Durchwachsen, aber Aufhellung in Sicht

29.08.2019

Henning Gebhardt, Head of Wealth and Asset Management Berenberg / Foto: © Berenberg

Gleichwohl wir uns eher in einem konjunkturellen Abschwung befinden, haben die Kurse am Aktienmarkt in den zurückliegenden Monaten ordentlich zugelegt. Ist nun die Luft raus und wir sehen niedrigere Kursstände? Zumindest die Politik der Zentralbanken mit ihrem Credo der Niedrigzinsen spricht dagegen. Wie es nun im Konkreten weitergehen könnte und welche Branchen derzeit am interessantesten sind, darüber sprach finanzwelt mit Henning Gebhardt, Head of Wealth and Asset Management bei Berenberg und Fondsmanager des Berenberg Aktien-Strategie Deutschland.

finanzwelt: Das 1. Halbjahr ist an den Aktienmärkten sehr gut verlaufen. Die Indizes notierten ordentlich im Plus. Erkennen Sie weitere positive Signale für die kommenden Monate? Henning

Gebhardt: Grundsätzlich ist der derzeitige Ausblick eher durchwachsen – es gibt viele Unsicherheiten, die sich auch über die Sommermonate hinziehen werden. Die von uns erwartete konjunkturelle Erholung wird sich zumindest etwas nach hinten verschieben. Positive Signale für den Aktienmarkt senden aber ganz klar die Zentralbanken mit ihrer expansiven Politik. Zudem ist davon auszugehen, dass auch viele der politischen Unsicherheiten auf absehbare Zeit abebben werden.

finanzwelt: Wo sehen Sie aktuell die Bremsfaktoren im Gesamtmarktgeschehen?

Gebhardt: Der Handelsstreit wirkt sich nach wie vor stark negativ auf die Konjunktur aus. Die Wirtschaftserwartungen sind gedämpft und dadurch auch der wirtschaftliche Ausblick. Was vor allem in Deutschland einen starken Einfluss hat, ist die Wirtschaftsentwicklung in China. Hier herrscht inzwischen eine recht starke Abhängigkeit der deutschen Industrie. Eine konjunkturelle Abschwächung in China wirkt sich deshalb stark aus.

finanzwelt: Zuletzt bekam Ihr Haus die Auszeichnung bestes Aktienhaus für deutsche Werte. Was sind Ihre besonderen Kennzeichen, auch im Vergleich zu anderen Wettbewerbern?
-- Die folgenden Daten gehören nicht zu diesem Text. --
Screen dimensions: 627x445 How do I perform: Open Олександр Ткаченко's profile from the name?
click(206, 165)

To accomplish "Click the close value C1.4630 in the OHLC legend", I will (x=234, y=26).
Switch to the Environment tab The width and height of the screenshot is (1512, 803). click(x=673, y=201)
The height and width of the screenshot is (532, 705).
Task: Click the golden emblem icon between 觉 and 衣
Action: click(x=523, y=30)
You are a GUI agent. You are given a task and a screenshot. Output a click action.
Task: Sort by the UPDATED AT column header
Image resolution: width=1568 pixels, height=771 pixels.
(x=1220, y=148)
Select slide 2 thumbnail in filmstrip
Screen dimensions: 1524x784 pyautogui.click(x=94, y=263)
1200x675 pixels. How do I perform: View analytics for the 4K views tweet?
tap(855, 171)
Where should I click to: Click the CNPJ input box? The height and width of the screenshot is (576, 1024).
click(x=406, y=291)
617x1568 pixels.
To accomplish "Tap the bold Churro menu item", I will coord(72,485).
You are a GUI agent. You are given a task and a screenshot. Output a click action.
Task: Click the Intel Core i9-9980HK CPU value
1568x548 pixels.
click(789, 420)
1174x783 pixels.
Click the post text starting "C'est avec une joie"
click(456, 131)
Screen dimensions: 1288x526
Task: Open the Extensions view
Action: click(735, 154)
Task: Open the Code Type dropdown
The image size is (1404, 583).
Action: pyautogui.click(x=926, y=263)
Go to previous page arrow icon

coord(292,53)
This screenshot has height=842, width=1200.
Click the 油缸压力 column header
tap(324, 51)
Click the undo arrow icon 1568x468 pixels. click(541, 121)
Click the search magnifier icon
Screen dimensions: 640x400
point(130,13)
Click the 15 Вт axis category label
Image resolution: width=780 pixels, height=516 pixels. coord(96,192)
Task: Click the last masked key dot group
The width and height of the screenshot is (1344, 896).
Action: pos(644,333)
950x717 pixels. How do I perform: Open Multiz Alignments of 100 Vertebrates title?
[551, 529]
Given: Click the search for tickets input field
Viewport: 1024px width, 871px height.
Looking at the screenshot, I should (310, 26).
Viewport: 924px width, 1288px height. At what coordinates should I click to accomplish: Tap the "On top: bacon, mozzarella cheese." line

Gebhardt: Wir heben uns nicht zuletzt dadurch von unseren Mitbewerbern ab, dass wir einen sehr starken Growth-Ansatz in unserer Titelselektion haben. Wir vermeiden die Unternehmen, die in ihrem Sektor Wachstumsprobleme und Profitabilitätsprobleme aufweisen. Zudem haben wir einen mit rund 40 % relativ hohen Nebenwerteanteil und eine deutliche Über- und Untergewichtung bei größeren Titeln.

finanzwelt: Können Sie uns Ihre Investmentphilosophie kurz darlegen?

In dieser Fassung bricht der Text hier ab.